The BBC cites this as only part of a growing trend toward the stigmatization of the overweight and obese.

"When we first started talking about obesity as a problem, it was very hard to be heard," said Dr Ian Campbell of the nonprofit Weight Concern. "Now the pendulum has swung too far the other way -- we hear nothing but. And the net result is that the kind of moralizing the obese and overweight have always suffered has somehow become institutionalized."

On the one hand, some health professionals have said that overfeeding children is tantamount to child abuse. Overweight children are more likely to develop childhood diabetes, high blood pressure, high cholesterol and other problems that more typically develop later in age. They are also more likely to grow into obese adults, and are thus at a higher risk of adult heart disease, diabetes, various cancers and other health problems that lead to earlier death.

These were among the reasons that led British child protection officials to threaten to take an obese boy away from his mother in early 2007. He was eventually allowed to remain.

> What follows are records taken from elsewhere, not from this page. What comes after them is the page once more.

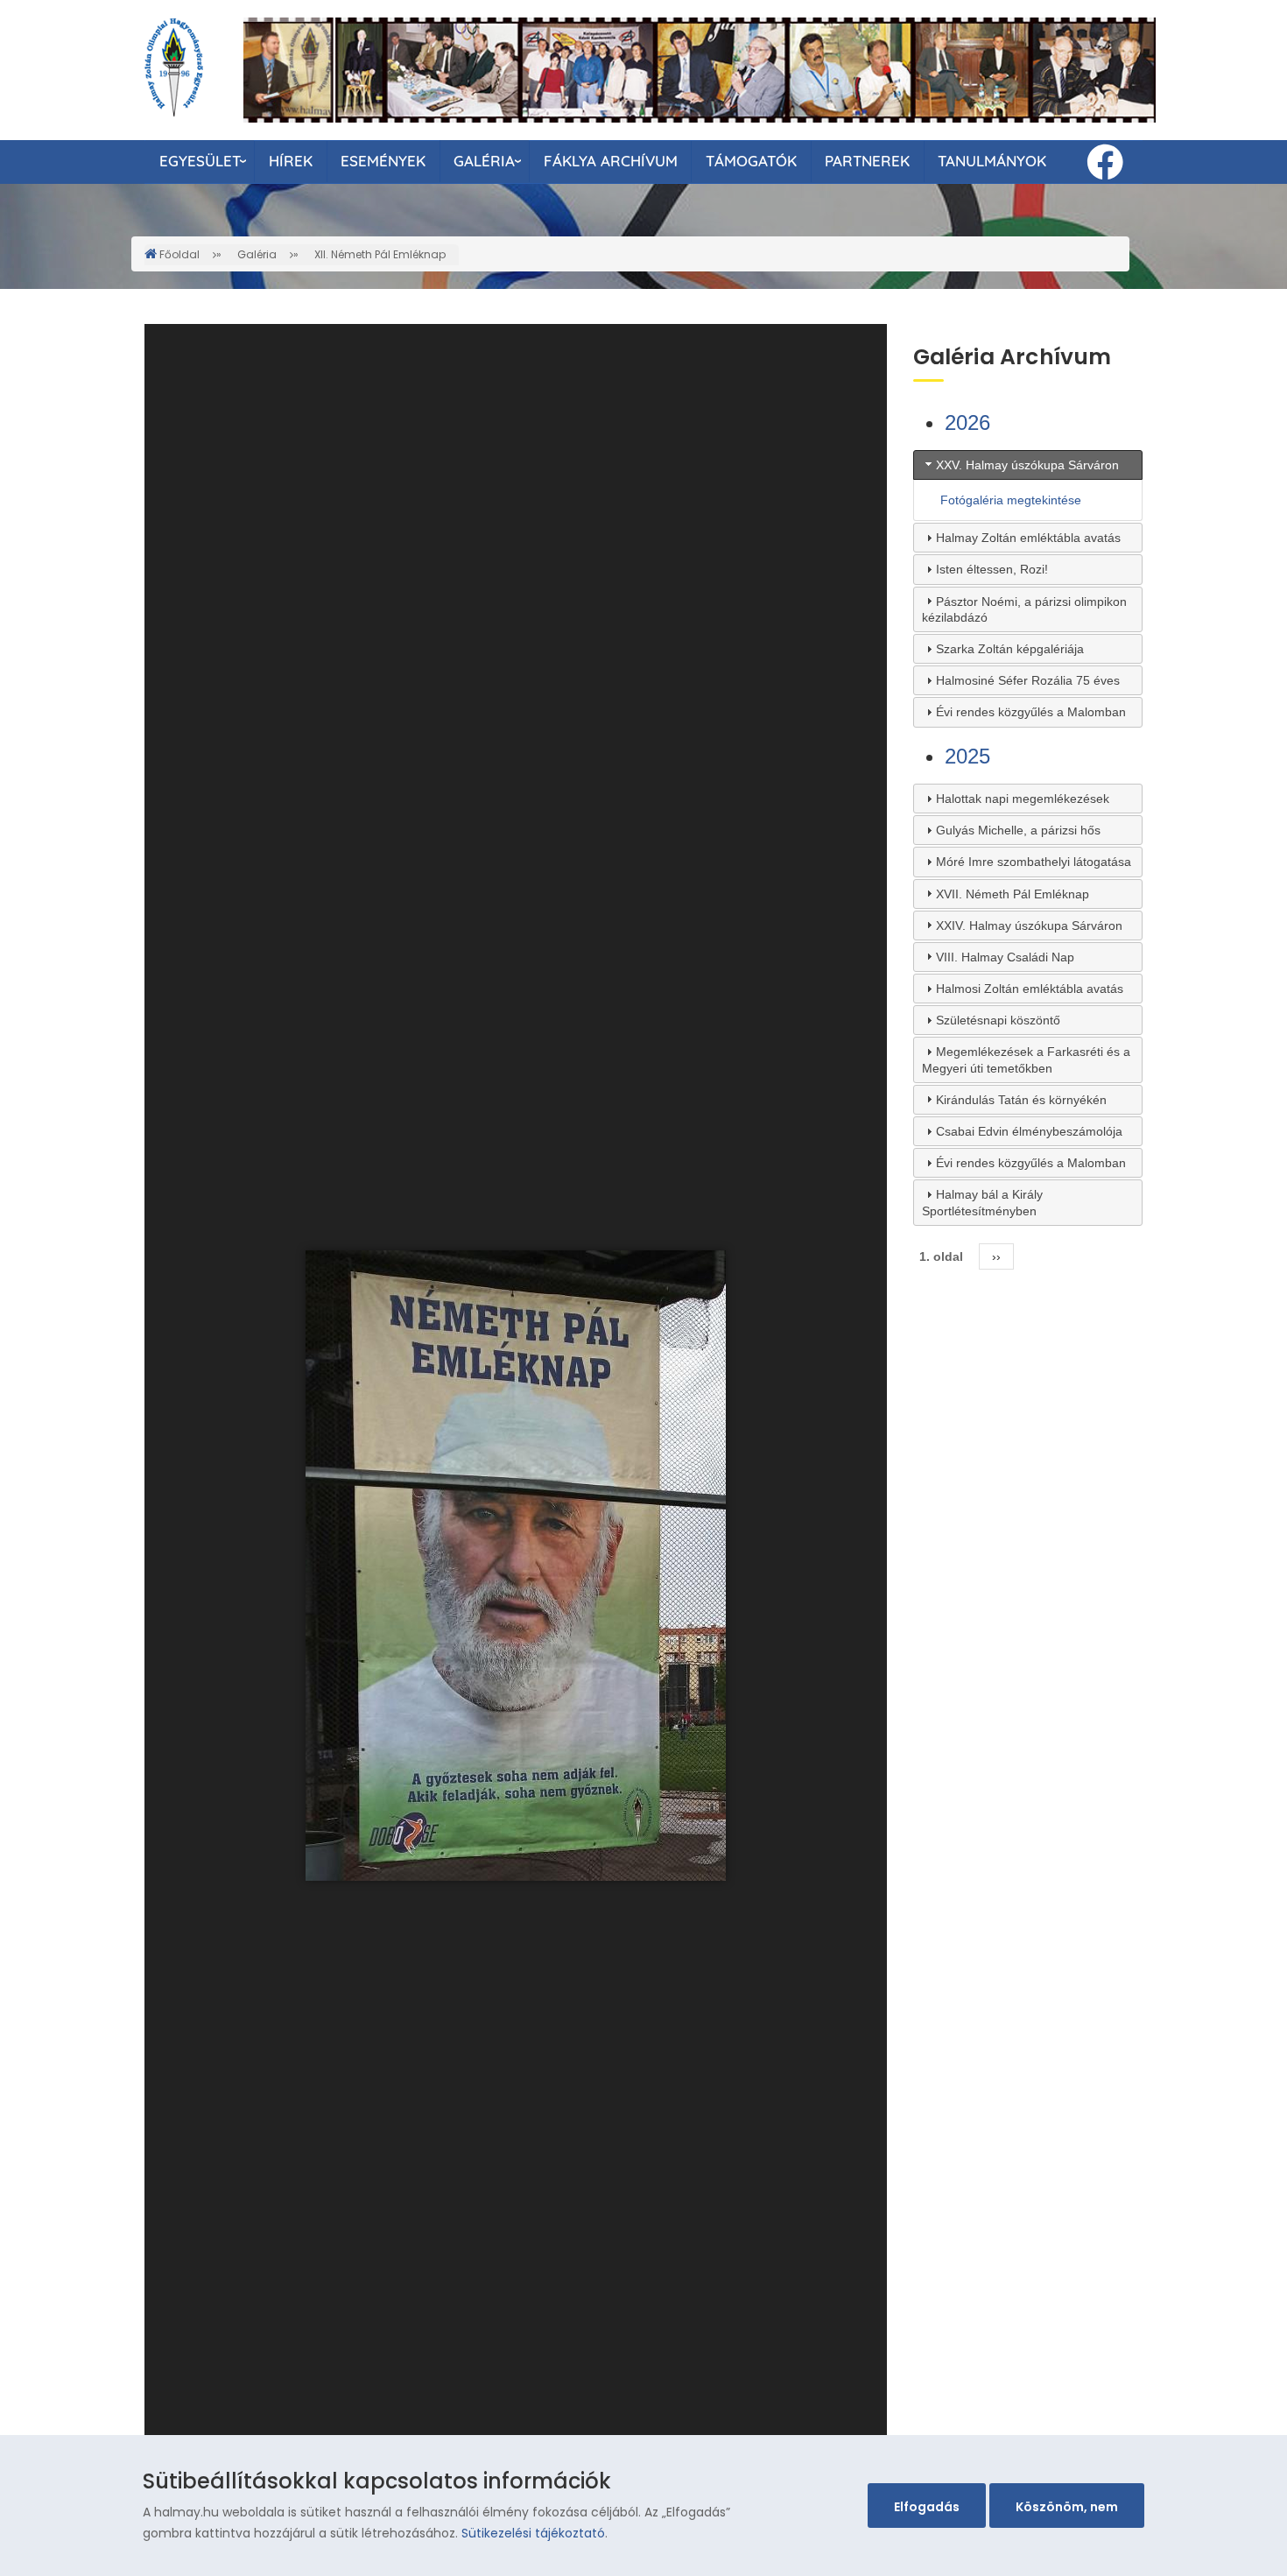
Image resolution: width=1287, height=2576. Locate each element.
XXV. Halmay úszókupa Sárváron (1027, 465)
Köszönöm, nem (1067, 2507)
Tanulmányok (992, 160)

As part of the same trend, at least eight National Health Service trusts in the United Kingdom have introduced bans or restrictions on providing non-urgent surgery to those who are overweight. The trusts argue that patients with a lower body weight recover better and are more likely to have successful operations. But critics accuse the health industry of simply using the overweight as a convenient way to cut costs.

"This is really about resources," said Colin Waine, chair of the National Obesity Forum. "You can't argue that denying a hip-and-knee operation to an obese person is in their interests, as it may well be the inability to walk about and exercise which is making their problems worse."